> **WHAT TO DO**
What lines below include the string "Image"? Pick them out and copy them.

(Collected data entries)
◆ ◆ ◆ ◆

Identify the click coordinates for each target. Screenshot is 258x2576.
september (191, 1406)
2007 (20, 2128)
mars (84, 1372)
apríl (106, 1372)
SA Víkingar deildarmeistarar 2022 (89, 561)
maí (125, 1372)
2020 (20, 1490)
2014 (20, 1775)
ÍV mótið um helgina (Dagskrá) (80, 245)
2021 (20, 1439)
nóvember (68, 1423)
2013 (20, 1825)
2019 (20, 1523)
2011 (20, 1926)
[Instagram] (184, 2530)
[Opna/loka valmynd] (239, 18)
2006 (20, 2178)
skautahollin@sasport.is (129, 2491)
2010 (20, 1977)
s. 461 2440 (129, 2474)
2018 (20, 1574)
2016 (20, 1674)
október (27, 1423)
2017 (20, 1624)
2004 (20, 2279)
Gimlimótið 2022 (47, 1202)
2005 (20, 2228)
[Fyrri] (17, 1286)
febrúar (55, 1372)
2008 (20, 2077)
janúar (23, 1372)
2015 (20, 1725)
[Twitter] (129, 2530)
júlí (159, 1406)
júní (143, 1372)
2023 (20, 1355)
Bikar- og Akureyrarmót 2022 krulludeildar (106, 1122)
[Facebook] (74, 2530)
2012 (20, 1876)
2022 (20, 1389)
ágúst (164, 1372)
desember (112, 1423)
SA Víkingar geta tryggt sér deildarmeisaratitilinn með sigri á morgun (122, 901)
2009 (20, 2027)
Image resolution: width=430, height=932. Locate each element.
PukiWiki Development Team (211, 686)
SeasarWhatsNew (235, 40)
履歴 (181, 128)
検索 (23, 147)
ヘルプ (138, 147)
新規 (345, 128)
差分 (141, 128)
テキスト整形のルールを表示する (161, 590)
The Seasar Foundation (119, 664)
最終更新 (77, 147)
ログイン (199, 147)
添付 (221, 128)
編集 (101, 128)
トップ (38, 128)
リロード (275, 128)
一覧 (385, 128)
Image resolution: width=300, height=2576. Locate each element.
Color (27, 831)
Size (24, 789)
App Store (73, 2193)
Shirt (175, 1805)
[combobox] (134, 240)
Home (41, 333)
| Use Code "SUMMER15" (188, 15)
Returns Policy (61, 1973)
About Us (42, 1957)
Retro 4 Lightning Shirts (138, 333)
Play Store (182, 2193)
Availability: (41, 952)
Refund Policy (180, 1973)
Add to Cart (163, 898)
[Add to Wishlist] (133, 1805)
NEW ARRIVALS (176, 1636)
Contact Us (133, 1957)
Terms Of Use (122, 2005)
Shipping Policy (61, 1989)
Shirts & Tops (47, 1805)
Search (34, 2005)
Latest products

◆ ◆ ◆ ◆

> **COMPLETED TASK**
Image resolution: width=430, height=932. Locate each element.
Image resolution: width=300, height=2576. Locate each element.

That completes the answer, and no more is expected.